Above is a series of screen grabs showing Google’s webcrawler traversing my blog. From this robot’s data collection, the harvested content makes its way into Google’s servers, and ultimately into your search results.



Using IP Logs To Figure Out The Length Of A Talk
|| 12/19/2009 || 1:03 pm || + Render A Comment || ||

About a month ago I was contacted by AJ Turner about giving a short talk at an upcoming meeting of GeoDC. After some tweets & e-mails back & forth, I confirmed that I would present at this month’s Meetup at the FortiusOne office in Arlington, Virginia. AJ suggested that I bring the 2010 Cartographic Calendars and speak for a few minutes on the type of maps that I’ve been working on. Before I arrived I didn’t really have much of an idea of the format or the location of the meeting, so I didn’t prepare very much and decided to wing the presentation. Since I was able to use my website for the talk, similar to what I did when I gave a lecture at the New York Public Library in 2008, when I got home I was able to see everything I clicked on while giving the talk. The result, judging by my IP Logs above, was that I spoke for just over an hour— far longer than I anticipated! Regardless, I had a great time, met some very nice people, and I hope to attend another GeoDC Meetup in the future.



Added to the Sidebar: Feedjit
|| 11/21/2009 || 5:17 pm || + Render A Comment || ||

To add a little more bloat to this website, I’ve added a little sidebar widget that shows the real-time internet traffic on my blog. If you are curious about what other people happen to be looking for, its a fun way to explore the random content in my blog’s archives. Click the image above to view the traffic in a new window or scroll down and see where in the world the visitor before you was from.



Removal of the Competitive Ad Filter [Selling Out Part Two]
|| 9/17/2009 || 11:34 pm || 2 Comments Rendered || ||

My previous entry about seeing an advertisement related the very organization I was mocking struck a chord with me. Why fight the tide? As in, why take issue with competing ideas?

Since I added Google AdSense earlier this year, every time I found an advertisement that I didn’t want showing on my website, I would log on to Google AdSense, and add the URL to my Competitive Ad Filter. But who was I competing against? Were the ads merely competing against my own ideology?

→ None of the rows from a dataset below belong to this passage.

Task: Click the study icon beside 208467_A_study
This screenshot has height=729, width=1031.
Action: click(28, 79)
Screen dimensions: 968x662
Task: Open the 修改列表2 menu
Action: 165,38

Was I saying, “Hey Nikolas, you don’t want your visitors to think you tacitly support [insert company]?” or “Do I want some organization that advocates beliefs contrary to my own showing up here?” And I came to a two-fold realization….

First, by limiting the competition for ads on my website, I was earning less money each time someone clicked on an ad. The way Google AdSense works is that companies bid on keywords and these keywords are triggered by content on my website. When there is less competition for these keywords, other companies pay less for the ads to show up on my website. So why earn less, when I could just as easily remove ALL the ads entirely? Why continue to log into AdSense and add to the Competitive Ad Filter each time I found an ad contrary to my ideology? I began to view this practice as a futile effort, akin to swimming in quicksand.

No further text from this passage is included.